Widely considered as the greatest clay-court player of all time, Rafael Nadal has been the dominant figure on the slowest surface in the last 15 years, lifting 59 ATP titles on his beloved clay. Also, it is easy sometimes to forget how successful the Spaniard is on hard courts as well, winning 22 titles from 48 finals on the most common surface.
Nadal's first nine ATP titles in 2004 and 2005 came on clay, although he played for the first ATP title on hard court in Auckland at the beginning of 2004 when he was only 17. In the next 16 years, Rafa has fought for some of the most notable ATP events on cement, advancing into ten Major finals as one of only six players in the Open era and 19 at the Masters 1000 level, joining Roger Federer, Novak Djokovic and Andre Agassi on that feat.
Last Saturday, Nadal joined Pete Sampras on 48 ATP finals on hard court, beating five rivals to lift the trophy in Acapulco, the first since the US Open last September. Rafa lost in the final of the inaugural ATP Cup to Novak Djokovic, failing to win another team competition for Spain and switching focus on the Australian Open where he played in the final a year ago.

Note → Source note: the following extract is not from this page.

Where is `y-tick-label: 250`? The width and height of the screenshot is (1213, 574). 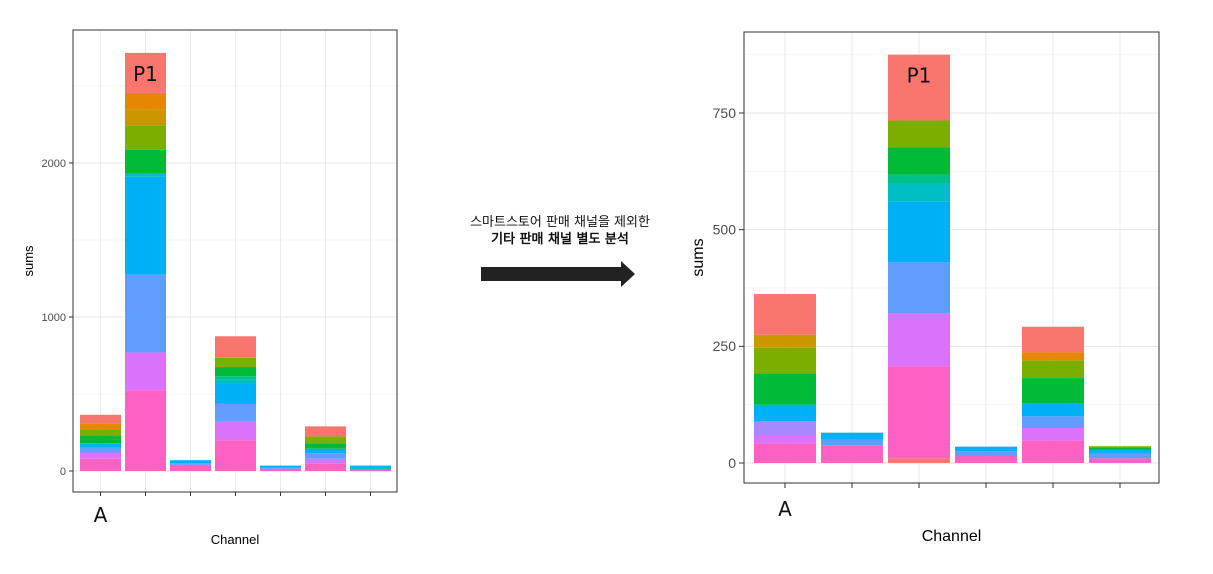
y-tick-label: 250 is located at coordinates (725, 346).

The Spaniard couldn't repeat that this January, suffering a tight loss to Dominic Thiem in the quarter-final and allowing Novak Djokovic to become world no. 1 again. After playing in Kuwait and South Africa, Nadal traveled to Acapulco where he lifted the third crown, the first since 2013.
Facing no rivals from the top-20, Nadal lost 25 games in ten sets, struggling a little bit only against Miomir Kecmanovic and sailing towards the title after two identical triumphs over Grigor Dimitrov and Taylor Fritz.